To fully understand why the good news was so good, we must realize why the bad news was so bad. Romans 3:23 reminds us, “All have sinned and fallen short of the glory of God, and Romans 6:23 states “the wages of sin is death,” so if all of us have sinned and sin’s wage is death, then we all deserve to die.

But the “good” news is that God laid upon Jesus the sins of us all

“But he was wounded for our transgressions. He was bruised for our iniquities; The chastisement for our peace was upon Him, and by His stripes we were healed. All we like sheep have gone astray; We have turned, everyone, to his own way, and the Lord has laid on Him the iniquity of us all.” Isaiah 53:5-6

All our sins were laid on Christ and Christ assumed our guilt. As Paul puts it, “Him who knew no sin He made to be sin on our behalf, that we might become the righteousness of God” (2 Corinthians 5:21)

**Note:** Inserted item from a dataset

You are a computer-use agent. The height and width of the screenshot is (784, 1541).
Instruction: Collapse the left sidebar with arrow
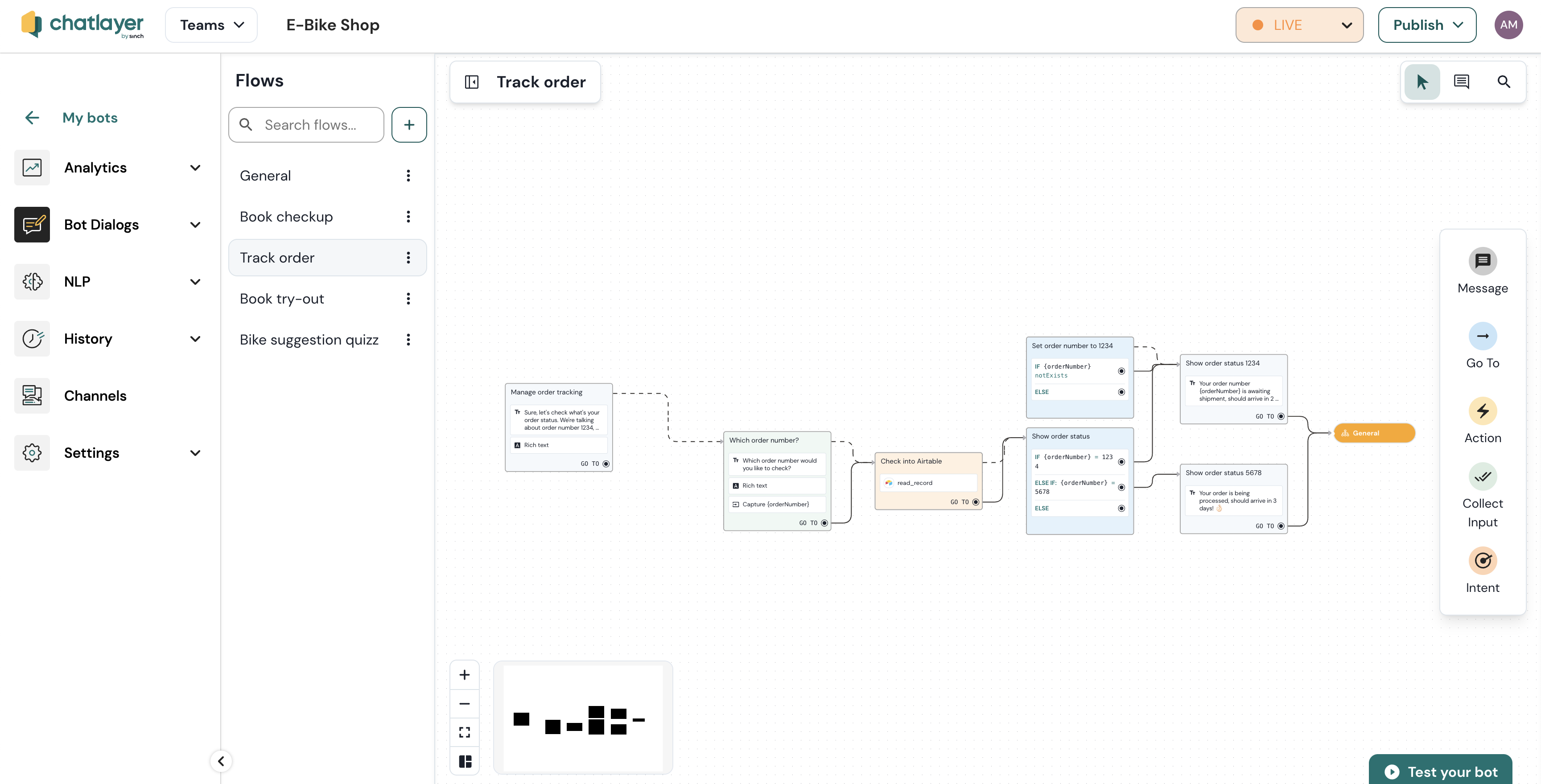point(221,761)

The cross has meaning for a man when he knows that his guilt was imputed to the Son by the Father, and when he knows, further, that the Father laid upon His Son the hell that every sinner deserves.

Peter state “Christ bore our sin in his own body on the tree.” (1 Peter 2:24).

The death of Christ has no meaning for a man until the concept of imputation grasps his soul as it did for Martin Luther. Imputation simply mans the attributing of something to a person so that the thing imputed becomes the ground of reward or punishment.

God the Father laid upon God the Son all the guilt and wrath we deserved, and He bore it in himself perfectly, totally satisfying the wrath of God for us.

And when he cried out the word “Tetelestai” a Greek word which means “it is finished,” it was a cry of triumph. He had assumed our debt; He had paid the penalty for our sin. 

In the far north at the foot of Mount McKinley a skeleton was found seated on the root of a tree. Just above was a finger carved in the bark, pointing downwards to the skeleton. Beside the finger there were these words: “The end of the trail.”

They told the tragic story of one who had set out to climb that lofty mountain, but his strength had failed. He had died with his purpose unrealized.”

But the words from the lips of Jesus, “It is finished,” were not the words of failure but of triumph. Charles Spurgeon writes “Jesus died with the cry of the victor on his lips.”

“He came to pay a debt He did not owe because we owed a debt we could not pay.”

This is why “good” Friday, is not just good, but it’s great, for as we know, “It’s Friday but Sunday’s coming.